(begin)

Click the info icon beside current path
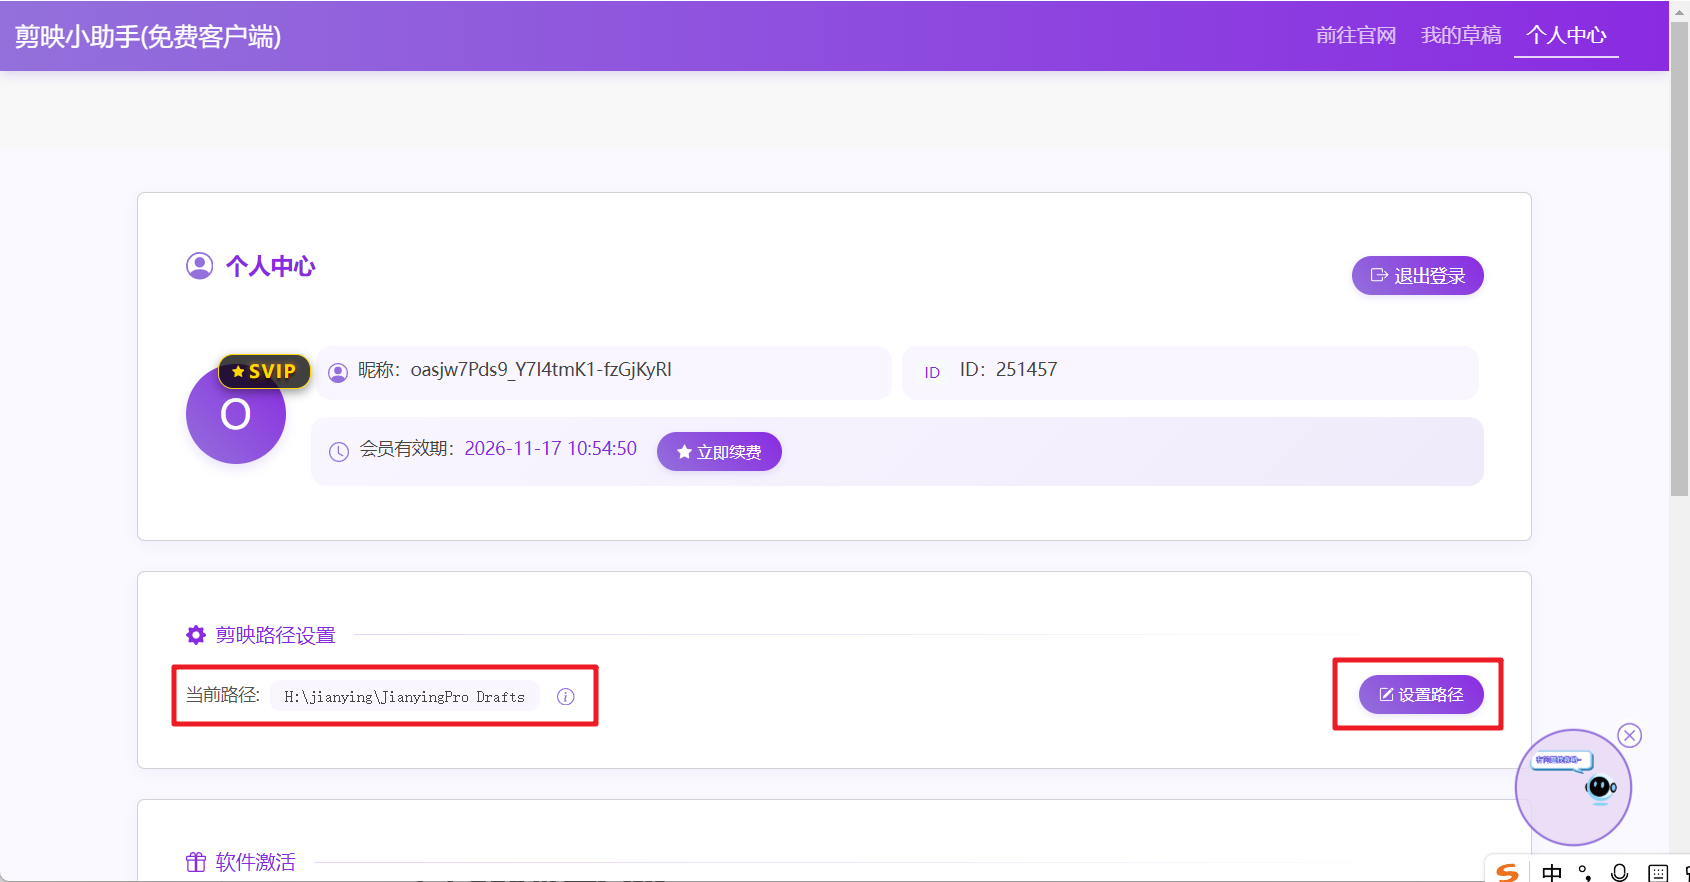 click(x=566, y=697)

(end)
(begin)

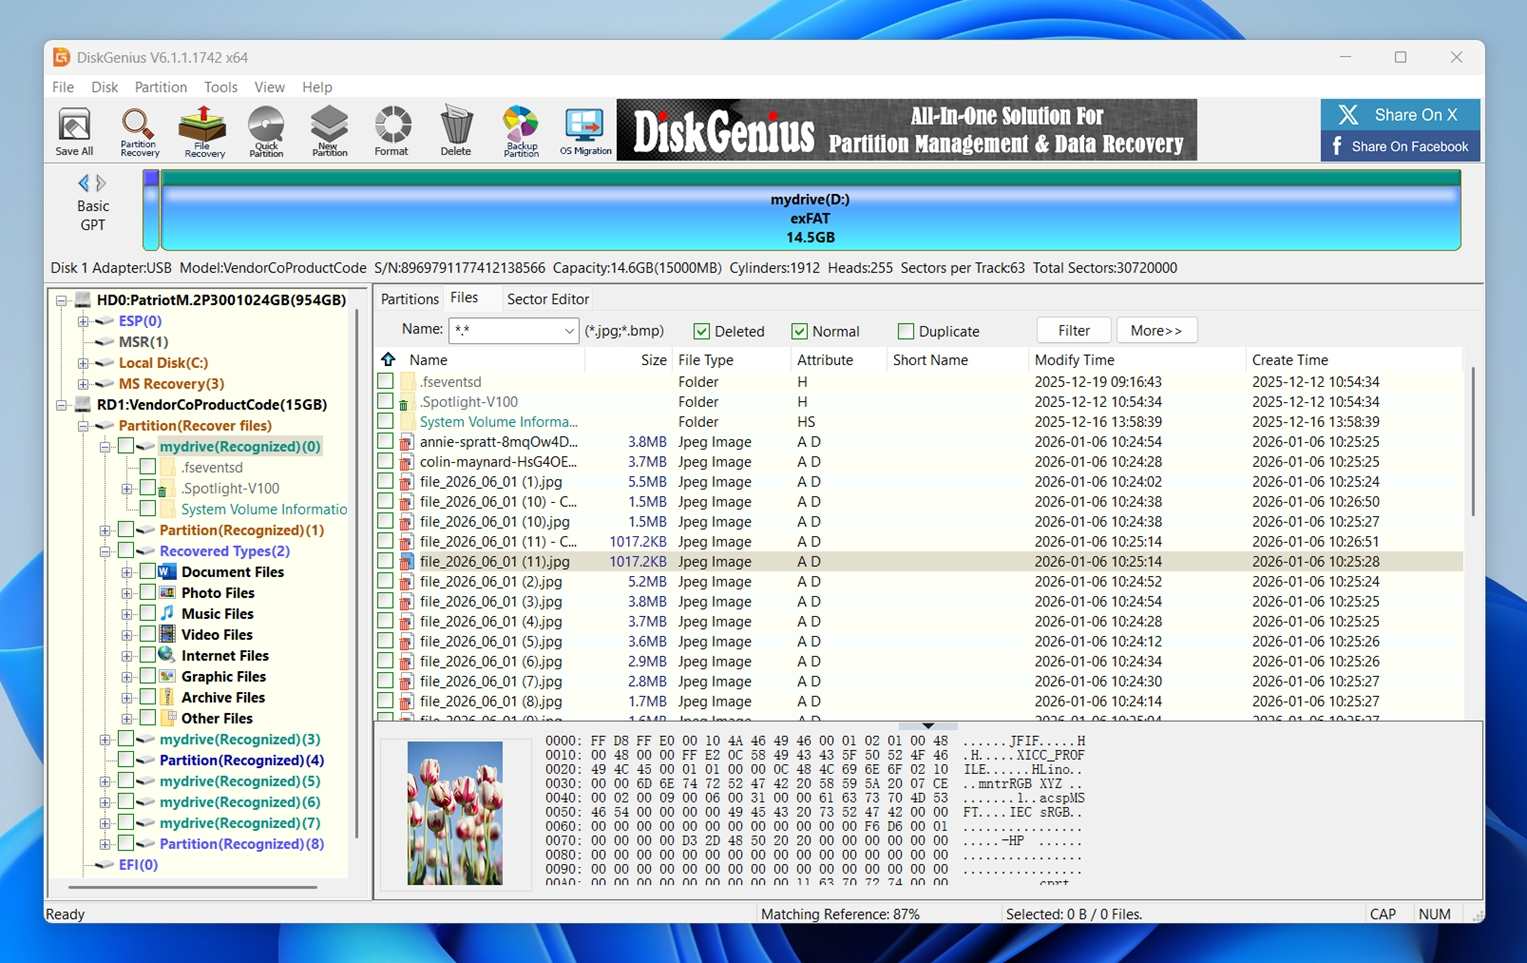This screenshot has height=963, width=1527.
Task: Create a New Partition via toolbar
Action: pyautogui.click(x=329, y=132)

(end)

* _AIM OF THE TASK_: Render the data from the line containing "This screenshot has height=963, width=1527." through the line containing "Action: pyautogui.click(x=329, y=132)" as a numbered list, both of those lines included and any blank lines omitted. Leave the pictures out of your answer.

* _WORKED ANSWER_:
1. This screenshot has height=963, width=1527.
2. Task: Create a New Partition via toolbar
3. Action: pyautogui.click(x=329, y=132)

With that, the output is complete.